■ **Required work**
Copy the material word for word, from its first line through the line containing "will tap(1112, 211).".

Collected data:
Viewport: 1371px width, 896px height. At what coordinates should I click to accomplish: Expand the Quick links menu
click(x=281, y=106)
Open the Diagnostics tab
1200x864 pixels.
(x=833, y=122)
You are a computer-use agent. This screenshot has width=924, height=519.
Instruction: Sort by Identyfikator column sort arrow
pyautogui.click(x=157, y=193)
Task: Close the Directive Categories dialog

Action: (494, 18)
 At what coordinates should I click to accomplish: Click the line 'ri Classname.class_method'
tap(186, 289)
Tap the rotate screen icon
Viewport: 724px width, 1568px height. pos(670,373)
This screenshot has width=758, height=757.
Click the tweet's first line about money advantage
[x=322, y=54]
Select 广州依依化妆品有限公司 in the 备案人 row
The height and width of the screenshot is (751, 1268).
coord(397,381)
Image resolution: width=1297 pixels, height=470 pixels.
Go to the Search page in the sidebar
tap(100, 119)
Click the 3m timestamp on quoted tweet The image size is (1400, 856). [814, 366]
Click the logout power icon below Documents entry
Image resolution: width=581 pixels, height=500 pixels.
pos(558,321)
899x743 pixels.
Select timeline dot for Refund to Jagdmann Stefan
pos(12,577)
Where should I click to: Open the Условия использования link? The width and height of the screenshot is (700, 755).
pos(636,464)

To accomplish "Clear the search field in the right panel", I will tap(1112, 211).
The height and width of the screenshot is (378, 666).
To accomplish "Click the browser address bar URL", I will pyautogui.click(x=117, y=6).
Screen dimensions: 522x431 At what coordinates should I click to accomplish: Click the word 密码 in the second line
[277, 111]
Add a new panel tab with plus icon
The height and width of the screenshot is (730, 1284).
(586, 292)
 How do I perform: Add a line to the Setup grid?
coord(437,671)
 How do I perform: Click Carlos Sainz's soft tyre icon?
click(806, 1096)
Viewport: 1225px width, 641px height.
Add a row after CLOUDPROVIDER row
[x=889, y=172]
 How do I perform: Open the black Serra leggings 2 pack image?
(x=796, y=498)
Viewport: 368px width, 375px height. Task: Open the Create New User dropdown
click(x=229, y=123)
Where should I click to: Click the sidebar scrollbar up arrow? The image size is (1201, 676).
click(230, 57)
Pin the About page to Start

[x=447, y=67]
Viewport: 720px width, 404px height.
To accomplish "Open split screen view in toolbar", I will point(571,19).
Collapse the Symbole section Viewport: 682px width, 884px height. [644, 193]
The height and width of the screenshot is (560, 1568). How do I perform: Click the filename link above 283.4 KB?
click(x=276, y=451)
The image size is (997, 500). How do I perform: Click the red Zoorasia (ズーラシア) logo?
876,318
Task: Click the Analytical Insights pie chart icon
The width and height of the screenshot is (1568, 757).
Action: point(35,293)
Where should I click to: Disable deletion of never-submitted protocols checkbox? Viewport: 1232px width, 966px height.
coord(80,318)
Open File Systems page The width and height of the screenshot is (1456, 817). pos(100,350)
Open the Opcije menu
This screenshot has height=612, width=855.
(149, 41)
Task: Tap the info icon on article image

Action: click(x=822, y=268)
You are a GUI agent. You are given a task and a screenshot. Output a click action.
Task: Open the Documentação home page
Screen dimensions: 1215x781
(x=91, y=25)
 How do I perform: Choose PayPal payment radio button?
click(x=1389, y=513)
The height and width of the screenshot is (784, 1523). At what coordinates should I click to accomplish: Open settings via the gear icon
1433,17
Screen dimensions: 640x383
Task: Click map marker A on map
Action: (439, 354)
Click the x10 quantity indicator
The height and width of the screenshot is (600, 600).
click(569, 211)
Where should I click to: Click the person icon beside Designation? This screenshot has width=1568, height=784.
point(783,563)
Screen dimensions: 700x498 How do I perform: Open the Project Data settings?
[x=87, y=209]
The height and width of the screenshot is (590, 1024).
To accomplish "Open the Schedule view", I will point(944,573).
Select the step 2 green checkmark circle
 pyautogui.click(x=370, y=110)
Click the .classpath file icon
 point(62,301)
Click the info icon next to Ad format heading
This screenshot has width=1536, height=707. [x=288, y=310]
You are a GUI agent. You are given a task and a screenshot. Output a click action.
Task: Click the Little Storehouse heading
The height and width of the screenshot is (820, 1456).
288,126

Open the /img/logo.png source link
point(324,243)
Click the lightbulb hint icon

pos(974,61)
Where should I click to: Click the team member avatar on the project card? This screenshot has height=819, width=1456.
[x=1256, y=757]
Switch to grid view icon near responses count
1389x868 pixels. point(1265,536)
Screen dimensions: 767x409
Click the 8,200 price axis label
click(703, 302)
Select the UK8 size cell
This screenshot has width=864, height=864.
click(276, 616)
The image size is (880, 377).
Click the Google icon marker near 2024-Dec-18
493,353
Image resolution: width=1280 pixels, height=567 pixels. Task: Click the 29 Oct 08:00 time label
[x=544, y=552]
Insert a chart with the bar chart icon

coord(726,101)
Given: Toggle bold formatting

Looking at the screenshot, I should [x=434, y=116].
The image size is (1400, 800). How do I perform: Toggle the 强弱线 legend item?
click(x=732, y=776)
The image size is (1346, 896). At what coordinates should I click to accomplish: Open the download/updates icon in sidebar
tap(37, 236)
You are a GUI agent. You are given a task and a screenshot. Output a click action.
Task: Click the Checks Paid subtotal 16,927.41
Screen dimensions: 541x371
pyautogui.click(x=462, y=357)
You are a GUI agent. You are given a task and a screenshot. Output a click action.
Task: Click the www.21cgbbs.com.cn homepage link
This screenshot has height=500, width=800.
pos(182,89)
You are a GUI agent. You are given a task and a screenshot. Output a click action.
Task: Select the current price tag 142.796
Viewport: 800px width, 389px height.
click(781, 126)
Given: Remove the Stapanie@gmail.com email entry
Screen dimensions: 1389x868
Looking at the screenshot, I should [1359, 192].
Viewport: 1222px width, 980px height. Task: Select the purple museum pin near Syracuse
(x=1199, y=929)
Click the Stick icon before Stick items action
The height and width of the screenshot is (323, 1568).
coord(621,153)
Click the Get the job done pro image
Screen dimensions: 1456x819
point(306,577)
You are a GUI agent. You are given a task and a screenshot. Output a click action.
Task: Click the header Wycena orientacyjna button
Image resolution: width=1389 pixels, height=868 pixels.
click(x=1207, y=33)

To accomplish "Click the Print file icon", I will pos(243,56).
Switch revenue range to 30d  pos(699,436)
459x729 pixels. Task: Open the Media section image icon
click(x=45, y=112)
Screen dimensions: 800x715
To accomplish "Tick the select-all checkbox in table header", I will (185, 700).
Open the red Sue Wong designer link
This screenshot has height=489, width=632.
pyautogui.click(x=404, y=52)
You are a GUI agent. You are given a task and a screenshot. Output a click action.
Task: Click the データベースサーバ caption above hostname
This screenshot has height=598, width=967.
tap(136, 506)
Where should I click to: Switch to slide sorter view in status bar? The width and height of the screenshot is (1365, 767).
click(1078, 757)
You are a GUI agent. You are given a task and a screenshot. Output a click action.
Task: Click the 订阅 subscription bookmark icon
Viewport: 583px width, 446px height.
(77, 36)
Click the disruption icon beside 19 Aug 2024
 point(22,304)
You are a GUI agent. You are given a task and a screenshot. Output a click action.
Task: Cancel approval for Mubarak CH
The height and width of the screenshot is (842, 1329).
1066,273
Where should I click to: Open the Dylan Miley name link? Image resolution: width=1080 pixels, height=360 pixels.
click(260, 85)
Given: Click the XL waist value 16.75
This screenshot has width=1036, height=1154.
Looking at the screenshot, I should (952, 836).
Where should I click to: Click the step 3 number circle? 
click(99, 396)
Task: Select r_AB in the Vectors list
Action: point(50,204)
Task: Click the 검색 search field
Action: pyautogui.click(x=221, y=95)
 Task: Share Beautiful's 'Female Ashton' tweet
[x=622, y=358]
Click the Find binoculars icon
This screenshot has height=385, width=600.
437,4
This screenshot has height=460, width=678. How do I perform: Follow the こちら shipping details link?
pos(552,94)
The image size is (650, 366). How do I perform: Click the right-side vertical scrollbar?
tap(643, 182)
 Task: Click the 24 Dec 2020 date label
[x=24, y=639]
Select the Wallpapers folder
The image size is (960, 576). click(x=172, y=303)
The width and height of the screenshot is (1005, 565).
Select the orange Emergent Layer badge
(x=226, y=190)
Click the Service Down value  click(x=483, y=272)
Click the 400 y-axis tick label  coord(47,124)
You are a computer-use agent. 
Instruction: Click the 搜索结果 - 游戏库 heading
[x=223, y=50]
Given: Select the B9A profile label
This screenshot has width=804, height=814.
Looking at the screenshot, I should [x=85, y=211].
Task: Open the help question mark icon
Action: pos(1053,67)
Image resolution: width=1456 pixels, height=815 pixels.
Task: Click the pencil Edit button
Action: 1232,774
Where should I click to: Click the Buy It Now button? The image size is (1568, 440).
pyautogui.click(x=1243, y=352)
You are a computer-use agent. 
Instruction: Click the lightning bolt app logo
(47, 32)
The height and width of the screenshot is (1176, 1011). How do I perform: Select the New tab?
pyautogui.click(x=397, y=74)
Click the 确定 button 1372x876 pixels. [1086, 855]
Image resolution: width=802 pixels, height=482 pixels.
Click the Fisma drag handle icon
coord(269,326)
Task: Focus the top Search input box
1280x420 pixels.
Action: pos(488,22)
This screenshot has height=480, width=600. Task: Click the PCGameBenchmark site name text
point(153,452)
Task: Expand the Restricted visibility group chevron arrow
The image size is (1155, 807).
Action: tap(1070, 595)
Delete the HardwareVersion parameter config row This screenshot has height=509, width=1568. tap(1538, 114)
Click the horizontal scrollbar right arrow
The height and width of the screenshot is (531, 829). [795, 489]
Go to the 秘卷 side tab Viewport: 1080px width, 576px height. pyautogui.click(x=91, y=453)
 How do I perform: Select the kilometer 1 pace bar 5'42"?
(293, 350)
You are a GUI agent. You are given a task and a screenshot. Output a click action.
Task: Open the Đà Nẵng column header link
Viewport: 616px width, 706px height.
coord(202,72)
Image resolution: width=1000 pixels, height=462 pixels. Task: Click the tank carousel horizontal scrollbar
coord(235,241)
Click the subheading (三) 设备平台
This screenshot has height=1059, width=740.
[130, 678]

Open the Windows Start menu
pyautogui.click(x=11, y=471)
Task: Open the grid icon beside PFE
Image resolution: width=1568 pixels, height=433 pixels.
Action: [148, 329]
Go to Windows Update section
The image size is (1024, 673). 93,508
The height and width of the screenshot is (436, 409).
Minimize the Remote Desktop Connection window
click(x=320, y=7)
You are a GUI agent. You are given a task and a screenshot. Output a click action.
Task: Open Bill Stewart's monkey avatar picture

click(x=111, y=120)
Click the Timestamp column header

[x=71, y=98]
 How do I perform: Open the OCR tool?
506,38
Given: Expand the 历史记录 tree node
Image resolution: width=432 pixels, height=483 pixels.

■ **Written answer**
Viewport: 1371px width, 896px height. At what coordinates should I click to accomplish: Expand the Quick links menu
click(x=281, y=106)
Open the Diagnostics tab
1200x864 pixels.
(x=833, y=122)
You are a computer-use agent. This screenshot has width=924, height=519.
Instruction: Sort by Identyfikator column sort arrow
pyautogui.click(x=157, y=193)
Task: Close the Directive Categories dialog

Action: (494, 18)
 At what coordinates should I click to accomplish: Click the line 'ri Classname.class_method'
tap(186, 289)
Tap the rotate screen icon
Viewport: 724px width, 1568px height. pos(670,373)
This screenshot has width=758, height=757.
Click the tweet's first line about money advantage
[x=322, y=54]
Select 广州依依化妆品有限公司 in the 备案人 row
The height and width of the screenshot is (751, 1268).
coord(397,381)
Image resolution: width=1297 pixels, height=470 pixels.
Go to the Search page in the sidebar
tap(100, 119)
Click the 3m timestamp on quoted tweet The image size is (1400, 856). [814, 366]
Click the logout power icon below Documents entry
Image resolution: width=581 pixels, height=500 pixels.
pos(558,321)
899x743 pixels.
Select timeline dot for Refund to Jagdmann Stefan
pos(12,577)
Where should I click to: Open the Условия использования link? The width and height of the screenshot is (700, 755).
pos(636,464)

To accomplish "Clear the search field in the right panel", I will tap(1112, 211).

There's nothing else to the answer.